- [PROBLEM DESCRIPTION]:
Each line below from the one containing "This screenshot has height=1624, width=2290." through the one containing "Open the variables" is to be given again exactly, and no line outside that span.

★ ★ ★

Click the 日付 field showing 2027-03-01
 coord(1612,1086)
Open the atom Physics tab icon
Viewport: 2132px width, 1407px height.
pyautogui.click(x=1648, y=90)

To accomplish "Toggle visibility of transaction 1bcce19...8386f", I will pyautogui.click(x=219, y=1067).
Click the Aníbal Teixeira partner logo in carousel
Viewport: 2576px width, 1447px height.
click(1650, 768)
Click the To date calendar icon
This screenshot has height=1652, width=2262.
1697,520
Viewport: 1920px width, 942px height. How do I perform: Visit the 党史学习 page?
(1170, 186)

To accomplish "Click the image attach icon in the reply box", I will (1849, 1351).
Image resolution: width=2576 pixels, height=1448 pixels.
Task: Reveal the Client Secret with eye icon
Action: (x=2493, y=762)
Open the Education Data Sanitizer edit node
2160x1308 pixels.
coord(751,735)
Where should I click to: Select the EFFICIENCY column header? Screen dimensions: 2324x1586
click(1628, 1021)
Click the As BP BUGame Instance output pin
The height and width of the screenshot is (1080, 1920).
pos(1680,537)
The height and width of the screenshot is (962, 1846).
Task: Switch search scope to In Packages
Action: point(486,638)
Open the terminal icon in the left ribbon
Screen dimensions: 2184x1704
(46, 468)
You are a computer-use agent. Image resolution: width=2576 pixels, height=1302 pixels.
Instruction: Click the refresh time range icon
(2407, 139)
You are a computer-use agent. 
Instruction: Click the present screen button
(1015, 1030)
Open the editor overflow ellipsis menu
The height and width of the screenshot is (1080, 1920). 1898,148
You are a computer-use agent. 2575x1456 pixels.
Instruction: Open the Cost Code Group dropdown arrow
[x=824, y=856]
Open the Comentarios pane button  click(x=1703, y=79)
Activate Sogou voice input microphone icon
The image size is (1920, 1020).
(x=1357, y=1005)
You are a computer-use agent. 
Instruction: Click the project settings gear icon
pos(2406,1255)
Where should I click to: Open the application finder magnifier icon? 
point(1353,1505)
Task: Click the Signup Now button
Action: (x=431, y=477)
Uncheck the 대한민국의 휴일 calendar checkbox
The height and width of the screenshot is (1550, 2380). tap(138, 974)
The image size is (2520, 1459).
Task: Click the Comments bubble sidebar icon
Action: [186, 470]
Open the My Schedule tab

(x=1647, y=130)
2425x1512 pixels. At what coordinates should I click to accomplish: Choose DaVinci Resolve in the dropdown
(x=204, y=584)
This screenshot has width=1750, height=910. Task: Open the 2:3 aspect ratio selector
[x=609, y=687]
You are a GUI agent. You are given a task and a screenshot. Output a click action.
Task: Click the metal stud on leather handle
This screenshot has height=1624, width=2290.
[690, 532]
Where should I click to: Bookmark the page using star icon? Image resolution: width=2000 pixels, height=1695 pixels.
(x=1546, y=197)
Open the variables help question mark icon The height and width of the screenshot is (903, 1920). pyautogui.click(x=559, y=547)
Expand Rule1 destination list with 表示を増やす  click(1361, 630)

★ ★ ★

- [WRITTEN REPLY]:
This screenshot has height=1624, width=2290.
[690, 532]
Where should I click to: Bookmark the page using star icon? Image resolution: width=2000 pixels, height=1695 pixels.
(x=1546, y=197)
Open the variables help question mark icon The height and width of the screenshot is (903, 1920). pyautogui.click(x=559, y=547)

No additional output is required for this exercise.